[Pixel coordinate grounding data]
Segment Open
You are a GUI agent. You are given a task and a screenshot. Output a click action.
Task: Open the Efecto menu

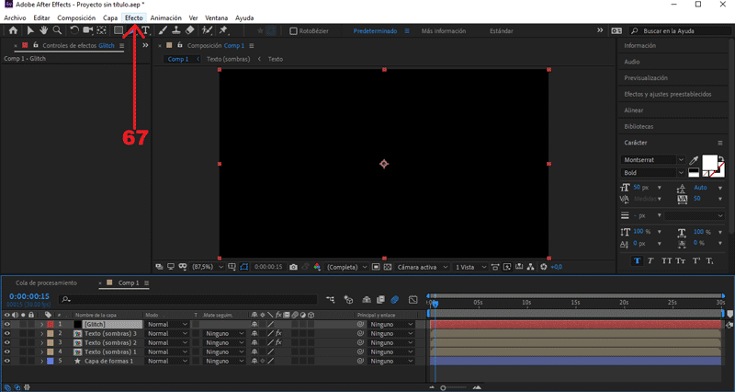click(134, 17)
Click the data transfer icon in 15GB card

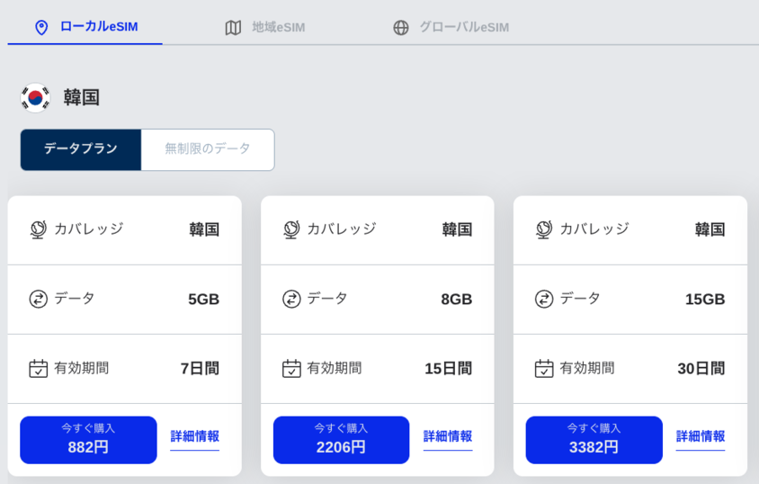[544, 299]
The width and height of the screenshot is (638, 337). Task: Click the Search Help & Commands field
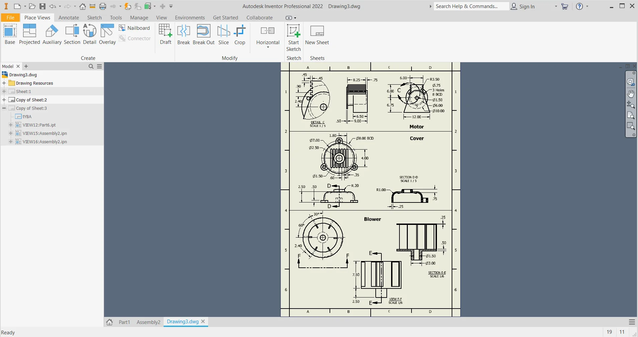471,6
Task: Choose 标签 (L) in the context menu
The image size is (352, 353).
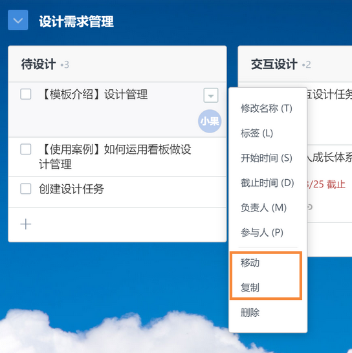Action: coord(257,133)
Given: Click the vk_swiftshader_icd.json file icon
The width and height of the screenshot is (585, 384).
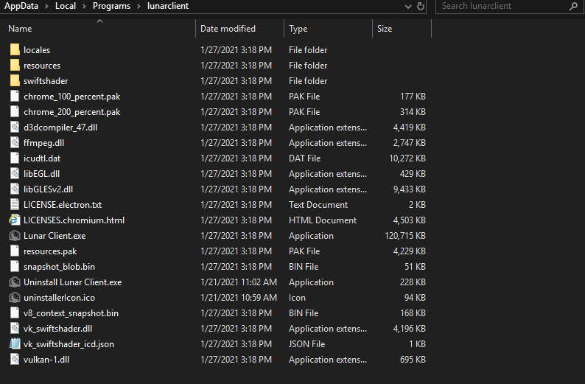Looking at the screenshot, I should click(x=15, y=344).
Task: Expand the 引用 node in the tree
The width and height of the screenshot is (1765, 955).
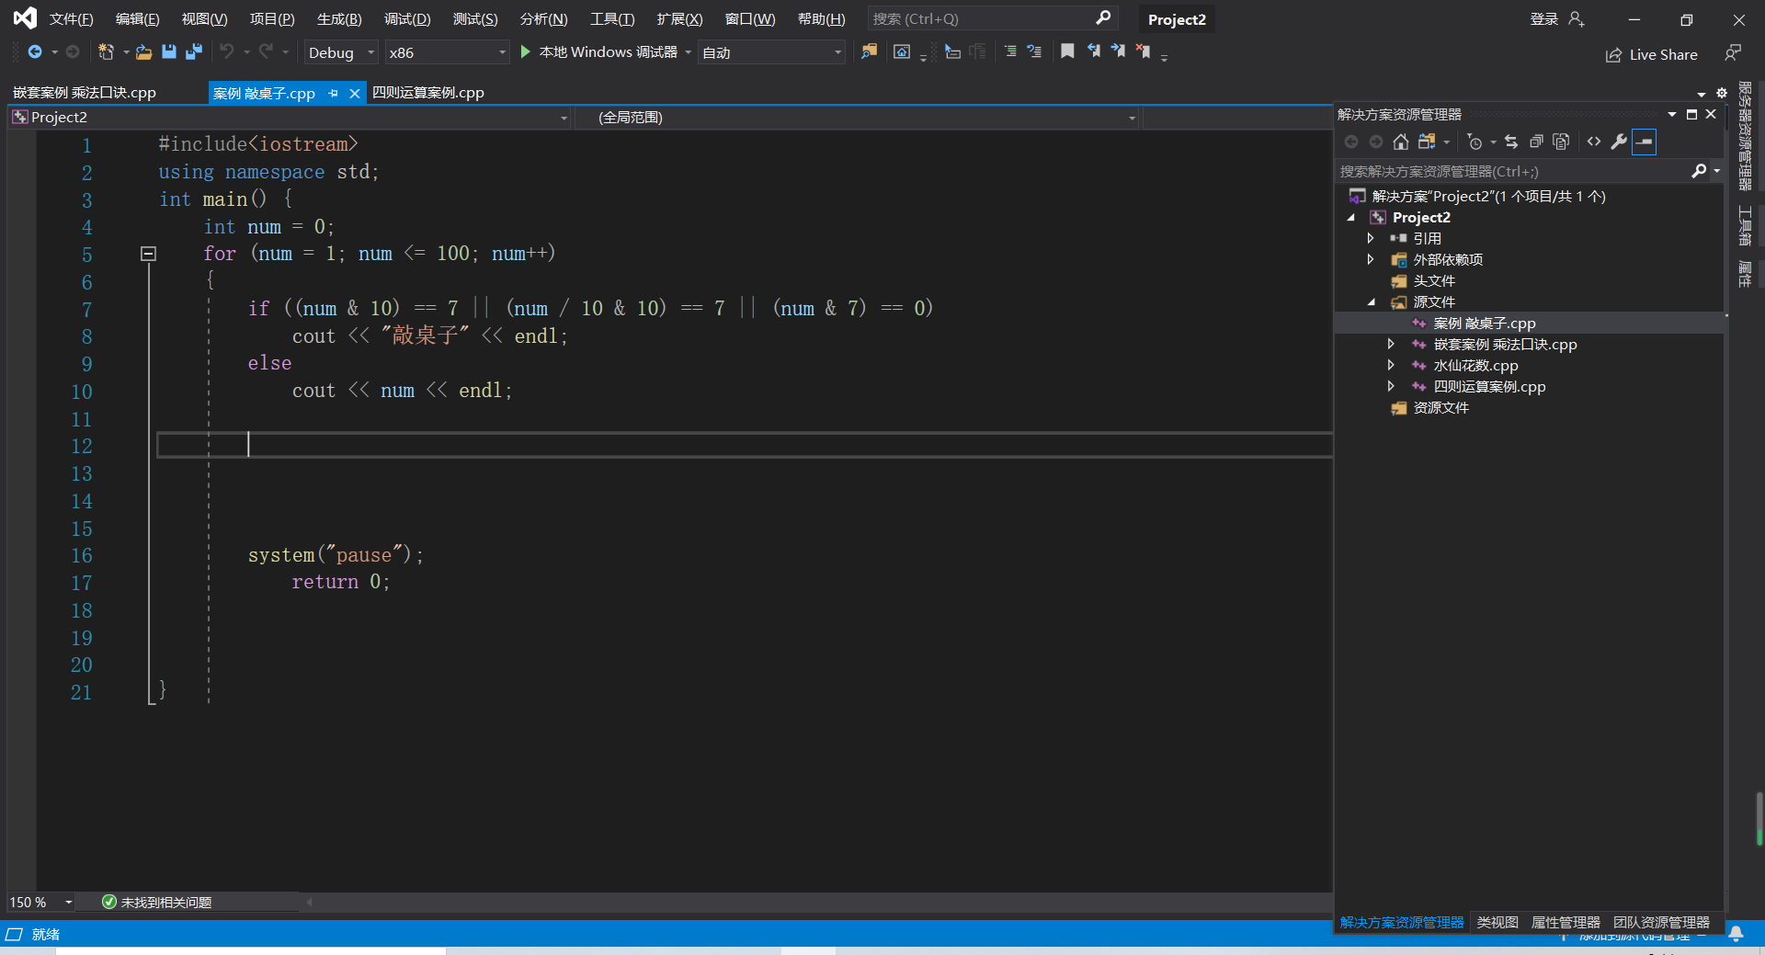Action: click(1370, 238)
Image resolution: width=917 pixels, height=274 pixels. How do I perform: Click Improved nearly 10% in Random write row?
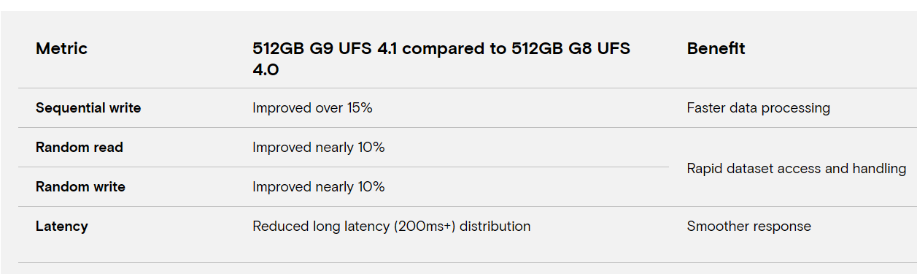click(319, 187)
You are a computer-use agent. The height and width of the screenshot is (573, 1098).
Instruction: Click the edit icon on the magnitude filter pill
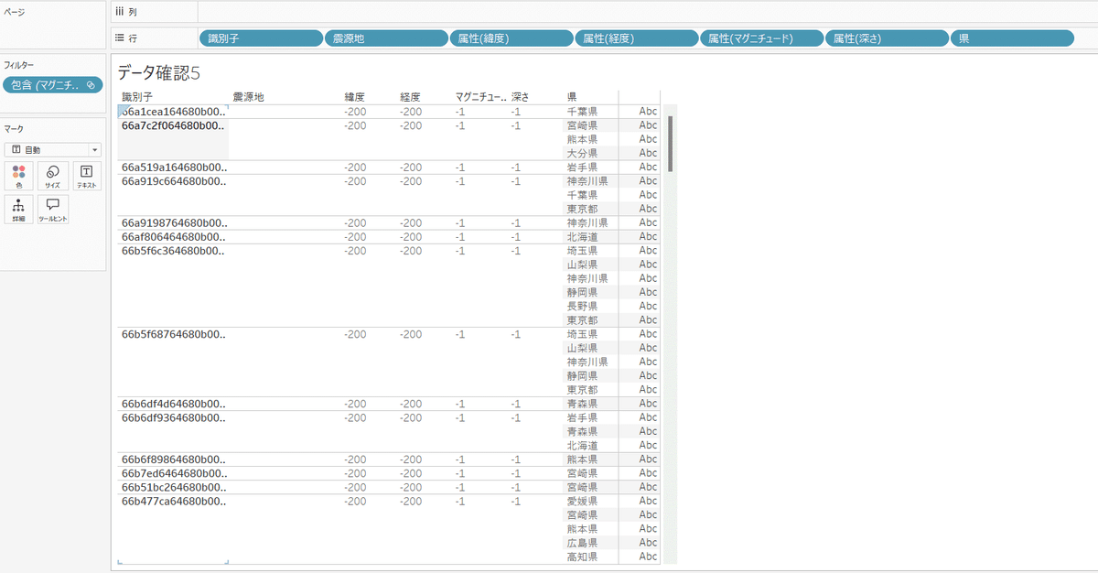pos(90,83)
Segment Closed
* **EXERCISE DETAILS**: Word-for-word restatement: every line from the one with "Task: Open the Efecto menu" through the final line of the data, both ends included, pictures excluded.

* **RESULT**:
Task: Open the Efecto menu

click(134, 17)
Click the data transfer icon in 15GB card

[544, 299]
The width and height of the screenshot is (638, 337). Task: Click the Search Help & Commands field
471,6
Task: Choose 标签 (L) in the context menu
The image size is (352, 353).
Action: coord(257,133)
Given: Click the vk_swiftshader_icd.json file icon
The width and height of the screenshot is (585, 384).
Looking at the screenshot, I should click(x=15, y=344).
Task: Expand the 引用 node in the tree
The width and height of the screenshot is (1765, 955).
Action: click(1370, 238)
Image resolution: width=917 pixels, height=274 pixels. How do I perform: Click Improved nearly 10% in Random write row?
click(319, 187)
You are a computer-use agent. The height and width of the screenshot is (573, 1098).
Instruction: Click the edit icon on the magnitude filter pill
pos(90,83)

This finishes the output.